UNITED STATES COURT OF APPEALS FOR THE DISTRICT OF COLUMBIA CIRCUIT


July 2, 1953

TOM WE SHUNG

v.

BROWNELL ET AL. 1953.CDC.78 DATE DECIDED: JULY 2, 1953

Before WILBUR K. MILLER, PROCTOR and FAHY, Circuit Judges.

UNITED STATES COURT OF APPEALS DISTRICT OF COLUMBIA CIRCUIT.

Writ of Certiorari Granted Oct. 19, 1953, See 74 S. Ct. 70, Judgment Vacated Dec. 7, 1953.

PER CURIAM.

Tom We Shung, appellant, is an alien born in China. He sought entry into the United States under authority of Act of Dec. 28, 1945, c. 591, § 1, 59 Stat. 659, 8 U.S.C. § 232 (1946 ed.), U.S.Code Cong.

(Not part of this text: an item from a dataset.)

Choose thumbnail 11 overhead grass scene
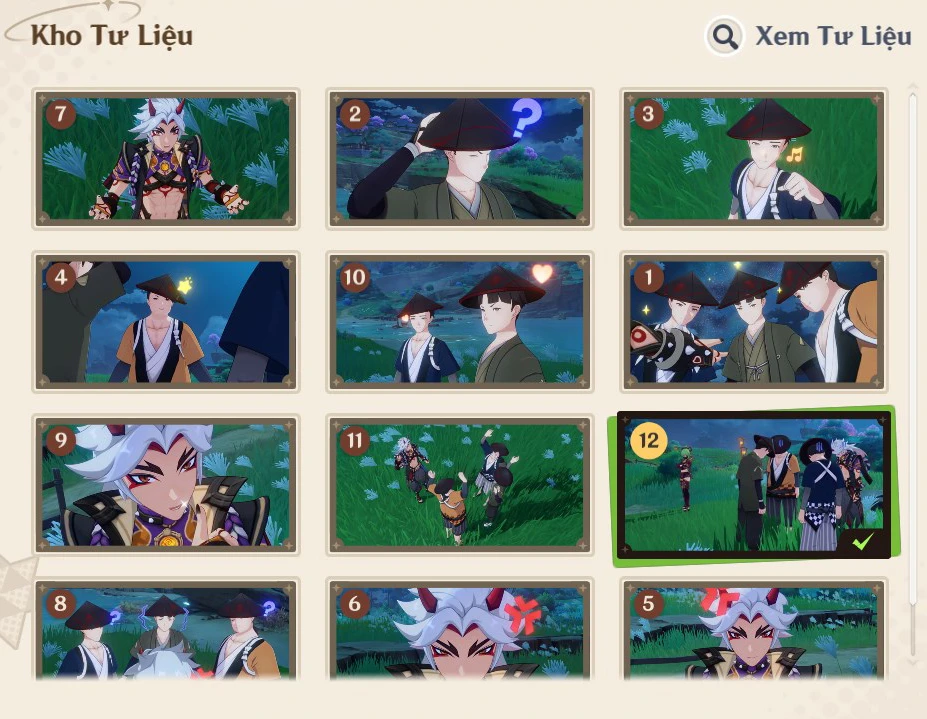This screenshot has height=719, width=927. [x=460, y=485]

Service 1945, p. 634, *fn1 upon the claim that he was a minor child of one Tom Wing, an honorably discharged veteran of World War II with United States citizenship. Admission was denied Shung upon the ground, as determined by a Board of Special Inquiry, that he had failed to satisfactorily establish his alleged relationship with Tom Wing. Suit was then filed in the District Court for a review under the Administrative Procedure Act, 60 Stat. 237, 5 U.S.C.A. § 1001 et seq., and for a declaratory judgment *fn2 that the hearing before the Board of Special Inquiry was unfair and void; and that Tom We Shung is the blood son of Tom Wing and so admissible to the United States.

In the course of hearings before the three-member Board of Special Inquiry its personnel was changed between hearings by substitution of one Immigration Inspector for another, and by substitution of a secretary, or clerk-stenographer, in place of another of the same rank. However, the members making final determination were familiar with all the evidence and no objection was raised to the changes either at the hearings or at any stage of the administrative proceedings.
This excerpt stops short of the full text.